▶ **PROMPT A**
According to the Shelter essay, how far apart did the writer's grandparents die?
▶ **PROMPT B**
Reproduce the passage of the Shelter essay word for word, starting with "Monday, December 21, 2009" and going on through "late in November.".
:: STUDY TEXT ::
Monday, December 21, 2009

Shelter

   My Mom's parents died seven weeks and six days apart, my grandmother in early October and my grandfather late in November.
   "It's the end of an era," my uncles mumbled desolately, stumbling through the house after the second funeral. People filed through rooms embracing each other and clinging a little too long, feeling deeply the  endless loss of our matriarch and patriarch.
   I focused my energy on avoiding tears and thinking about something else, anything else.  There is nothing else.  Autumn was ending and I knew I couldn't handle such all-consuming grief in the winter.  Losing the leaves and the flowers and the taste of life in the air is hard enough every year.  To add to that, especially to add something of this magnitude... unbearable.  I'll grieve in the spring, when I can handle it.  I can't handle it now.  If I process any of this, I'll fall apart and I'll never be able to put myself back together again.  They deserve my strength.  I can't dissolve into desolation.  Any breaking down would immediately result in my being inconsolable.  So I daydreamed about the future, getting married and remembering them from a distance.  My children will grow up with stories of these two, these gorgeous forces of nature I've had the blessing to grow up with.  Will this ever go away, this gaping hole in my heart, in my life?  Will anything ever feel okay again?
   I have never been particularly close to my cousin Burning Man but I passed time during wakes and postfuneral gatherings on couches next to him, struggling to stay dry-eyed. While everyone else congregated in the centers of rooms for comfort, we isolated ourselves in the outskirts, shying away from the intimacy of our unapologetically Irish Catholic family, finding silent solidarity in our shared solitude.
   Nearing the close of the weekend, our parents sent us to a local grocery store to return the cans and bottles that had been piling up for days. Perhaps I should pause here to explain, for those of you who aren't Irish; we celebrate the lives of those we lose very traditionally.  We leave work, school and responsibility for as long as possible, retreating back to our roots to cry and reminisce and revel in the memories.  We repeat the same stories, embellishing a bit more each time, until we make legends of those we are lamentably without.  And we drink.  We drink a lot.  
   We agreed to go willingly, finding the idea of fighting the harsh, inexorable cold (he still in his stiff gray suit and I in the inappropriately short black dress I had worn guiltlessly, a tribute to Rita's advice;    "If you've got it, flaunt it.") so much easier than enduring the love, warmth, support and security of our heartbroken family.
   Eager to escape, we loaded the car and drove away.  The drive was largely a continuation of the silent rapport we'd developed as a sort of a break from the tragedy we were immersed in.  Occasionally, we spoke softly, dispassionately about music and potential plans for college.
   Getting out of the car in the parking lot, the night was numbingly cold.  "This is colder than her fucking pool." I gasped, painfully, under my breath to myself.  Out of the corner of my eye I saw him smirk, though I wasn't sure if he had heard me or was adrift in his own thoughts.
   We pulled carts from a nearby stand and loaded them with bottles and cans, overflowing them and still not having enough room.  We struggled to push them through the parking lot, fighting the heartless wind.  Halfway through the trip, shaking from the cold, we stopped abruptly and looked at each other.   Brimming with repressed emotions, we threw our heads back and laughed, loudly, manically, hysterically.  Hypothermic, miserable, terrified, we laughed in anguish at the absurdity of the situation, of ourselves.  We confronted the metaphor of ourselves as the carts and the overwhelmingly abundant alcoholic litter as the tormenting grief and laughed at it.  Hard.
:::
:: STUDY MATERIAL ::
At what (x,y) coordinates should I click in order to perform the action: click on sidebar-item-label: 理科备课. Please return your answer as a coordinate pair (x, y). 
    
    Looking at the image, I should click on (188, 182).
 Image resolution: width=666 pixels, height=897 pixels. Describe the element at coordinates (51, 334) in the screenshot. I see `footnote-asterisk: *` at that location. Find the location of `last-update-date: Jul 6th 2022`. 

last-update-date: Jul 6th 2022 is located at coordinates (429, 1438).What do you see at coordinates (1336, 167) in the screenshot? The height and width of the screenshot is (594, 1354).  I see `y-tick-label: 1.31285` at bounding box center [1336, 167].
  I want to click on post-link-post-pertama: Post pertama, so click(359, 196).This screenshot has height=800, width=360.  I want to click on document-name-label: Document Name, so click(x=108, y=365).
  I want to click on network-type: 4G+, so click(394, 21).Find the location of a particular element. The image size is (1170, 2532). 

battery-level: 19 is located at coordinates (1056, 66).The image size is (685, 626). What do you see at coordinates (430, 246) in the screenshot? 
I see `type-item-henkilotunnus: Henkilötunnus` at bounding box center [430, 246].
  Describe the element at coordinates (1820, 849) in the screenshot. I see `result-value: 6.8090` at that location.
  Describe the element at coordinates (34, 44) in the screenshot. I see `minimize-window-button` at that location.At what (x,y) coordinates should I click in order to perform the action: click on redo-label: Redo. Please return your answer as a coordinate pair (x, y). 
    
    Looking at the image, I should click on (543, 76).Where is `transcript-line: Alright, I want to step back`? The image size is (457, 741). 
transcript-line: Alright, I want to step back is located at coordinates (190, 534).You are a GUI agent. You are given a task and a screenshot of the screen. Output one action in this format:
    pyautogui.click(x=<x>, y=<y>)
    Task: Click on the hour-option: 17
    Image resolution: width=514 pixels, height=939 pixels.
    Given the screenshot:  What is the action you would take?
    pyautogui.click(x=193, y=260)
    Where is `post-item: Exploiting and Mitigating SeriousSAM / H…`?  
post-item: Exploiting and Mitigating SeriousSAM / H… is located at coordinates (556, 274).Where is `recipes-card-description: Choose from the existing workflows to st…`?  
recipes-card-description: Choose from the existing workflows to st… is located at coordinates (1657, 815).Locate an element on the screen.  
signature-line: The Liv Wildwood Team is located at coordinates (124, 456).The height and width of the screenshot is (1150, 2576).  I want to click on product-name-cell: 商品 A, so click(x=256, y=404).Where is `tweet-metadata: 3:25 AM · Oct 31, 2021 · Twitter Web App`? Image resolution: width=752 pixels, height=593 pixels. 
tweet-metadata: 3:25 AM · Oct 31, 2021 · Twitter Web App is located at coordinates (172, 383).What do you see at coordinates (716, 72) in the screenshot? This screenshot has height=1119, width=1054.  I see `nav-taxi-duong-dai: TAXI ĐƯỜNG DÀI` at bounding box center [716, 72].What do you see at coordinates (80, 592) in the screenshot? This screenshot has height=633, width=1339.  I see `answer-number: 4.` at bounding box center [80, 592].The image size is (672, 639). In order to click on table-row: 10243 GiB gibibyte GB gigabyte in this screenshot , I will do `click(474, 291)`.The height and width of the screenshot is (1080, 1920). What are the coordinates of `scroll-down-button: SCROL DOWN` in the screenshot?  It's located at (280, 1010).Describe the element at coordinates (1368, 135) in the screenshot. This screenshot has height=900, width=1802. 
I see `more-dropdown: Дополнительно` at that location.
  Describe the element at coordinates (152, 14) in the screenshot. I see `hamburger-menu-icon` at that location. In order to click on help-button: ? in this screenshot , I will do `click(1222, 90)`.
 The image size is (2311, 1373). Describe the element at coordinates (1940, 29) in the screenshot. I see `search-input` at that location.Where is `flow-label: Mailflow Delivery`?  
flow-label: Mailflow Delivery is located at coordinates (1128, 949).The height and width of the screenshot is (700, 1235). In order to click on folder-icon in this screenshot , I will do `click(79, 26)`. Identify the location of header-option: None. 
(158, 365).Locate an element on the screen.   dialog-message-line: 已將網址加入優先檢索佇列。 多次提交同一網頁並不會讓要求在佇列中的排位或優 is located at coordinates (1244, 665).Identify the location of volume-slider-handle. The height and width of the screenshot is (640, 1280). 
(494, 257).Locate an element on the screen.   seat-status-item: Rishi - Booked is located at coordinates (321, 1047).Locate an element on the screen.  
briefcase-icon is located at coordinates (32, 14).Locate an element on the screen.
:::
▶ **RESPONSE A**
Seven weeks and six days apart.

▶ **RESPONSE B**
Monday, December 21, 2009

Shelter

   My Mom's parents died seven weeks and six days apart, my grandmother in early October and my grandfather late in November.